Paulo Almeida

Paulo Almeida, drummer/percussionist, arranger, composer

Multi-instrumentalist, arranger/composer, music educator.

To be, to be, to be.

Here we are. We are here. We are exactly where we are and this is just were we are and so it seems that this is where we are meant to be. It was in the Matrix that it had to happen the way that it happened and this is true. It seems to me anyway. I don’t even know if anyone will even read this any way but I just feel like this is something I need to writing at this moment so it is exactly where I need to be right now. On my blog, typing about how I’m supposed to be here doing this at this particular moment.

Do you agree? Do you not? I don’t really care because it’s likely that I’m supposed to be here. And likely that maybe no one will even read this post. Does that even matter? No, I think it’s more important that I’m reflecting on this and feeling like it’s something that I should be writing about at this given moment.

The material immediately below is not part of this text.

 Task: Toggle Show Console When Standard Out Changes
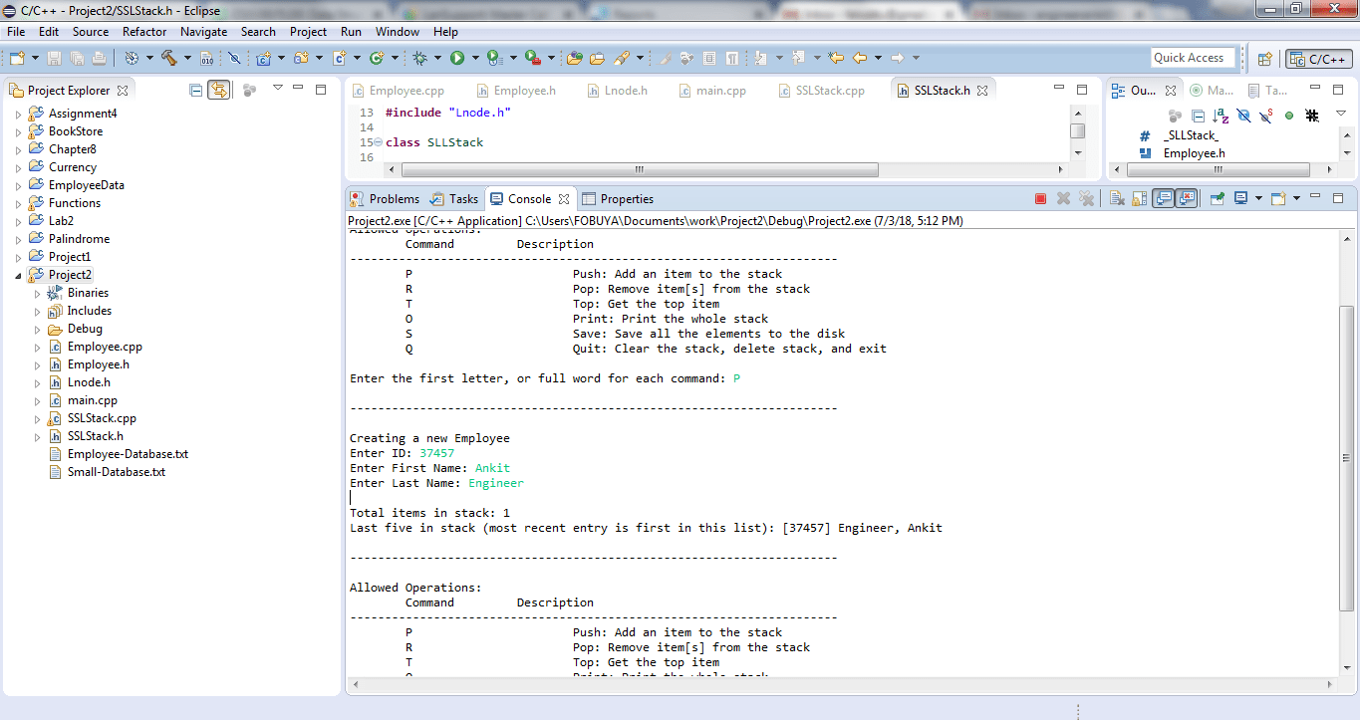pos(1162,198)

Was I meant to marry my ex? That I really don’t know. I felt like it was something I had to walk away from because I was using the best judgement at the time with the info that I had then. I still reflect on this now and am not totally sure how to answer it, actually. But it was something that was meant to happen to me in some way, whether I bailed too early or did exactly what I needed to do at the time is not something I’m meant to know right now. Maybe some day (perhaps when I meet my creator—hopefully) will I better understand what happened and why it happened the way that it did.

These are the good ol' days

Don’t get me wrong, it’s hard to recognize it at the time…. But from experience, it seems so often (and predictable) that later on, many of us will look back at the past as the “good ol’ days”. My Father has said that about times past when he was in a Portuguese dance band, called Azores ‘73. And I often do it myself when I think back to when I was in past bands that I was really fond of playing in, particularly Portuguese dance bands. Growing up with that type of music, it became an important goal to be able to play in my own band like that, since I looked up to my Father, cousins and uncles who played in bands like that when I was growing up.

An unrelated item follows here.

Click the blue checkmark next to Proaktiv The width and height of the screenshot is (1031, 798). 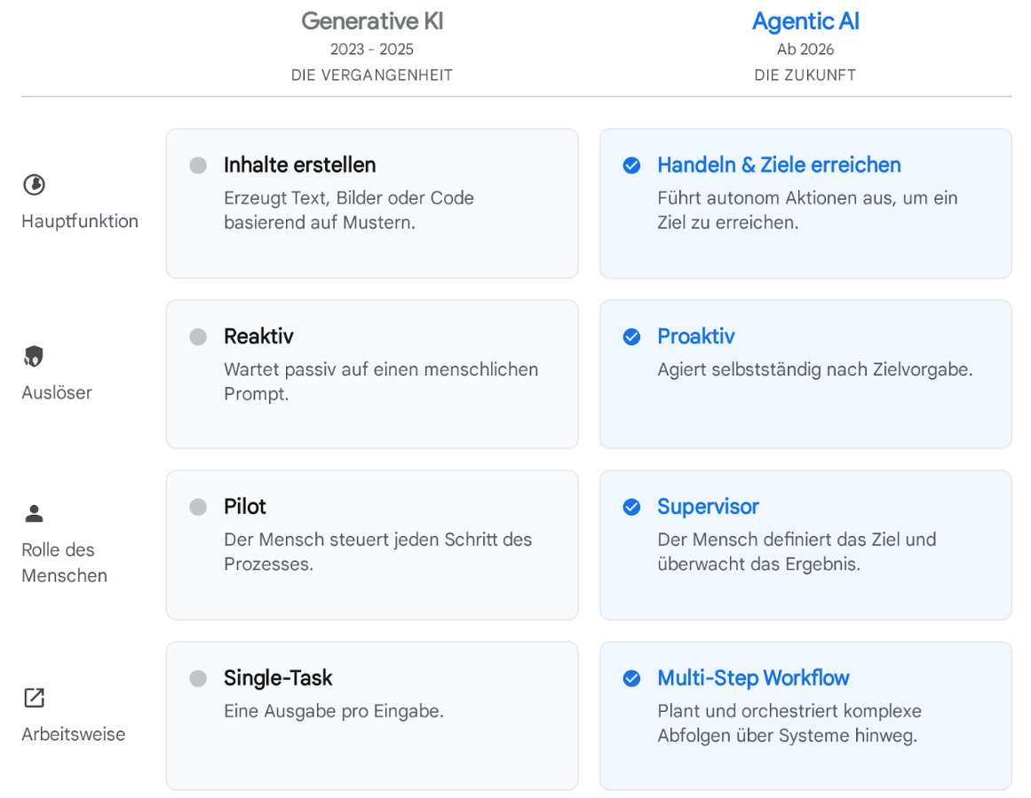[x=631, y=336]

Now, I certainly do miss performing regularly in those types of groups, but I’ve also foraged my own music history by getting so much experience playing in other types of bands over the years that were not just Portuguese style dance groups. I’ve enjoyed all of them for different reasons, even though my primary heritage is of the Portuguese persuasion.

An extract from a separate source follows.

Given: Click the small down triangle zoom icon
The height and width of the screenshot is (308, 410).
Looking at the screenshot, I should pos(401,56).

And yet, always looked back at days long gone as a time when things were “better” is not necessarily the best thing for anyone really. I don’t think so anyway. That is, after all, why we have “leaders” who are trying to “Make America Great Again”, implying that things were definitely better during those “Good Ol’ Days”. How does one even measure that? When do we get to a place where we are as “Great” as we were before? It’s a fool’s errand. The best we can do is strive to improve at every moment and to look at FACTS not just judging our feelings. Our political discourse decries “snowflakes” as being liberals who just want to feel good all the time and overly politically correct. I would argue that the very same conservatives who hate these so-called snowflakes are actually the ones that rely too heavily on how they feel to gauge the direction and or greatness of our society (specifically American society).

Look at facts, not just at feelings. We should look at how united we are to come to a conclusion about the state of our time and rather than only reminiscing about those good ol’ days, looking more closely at how we can improve each other’s lives now.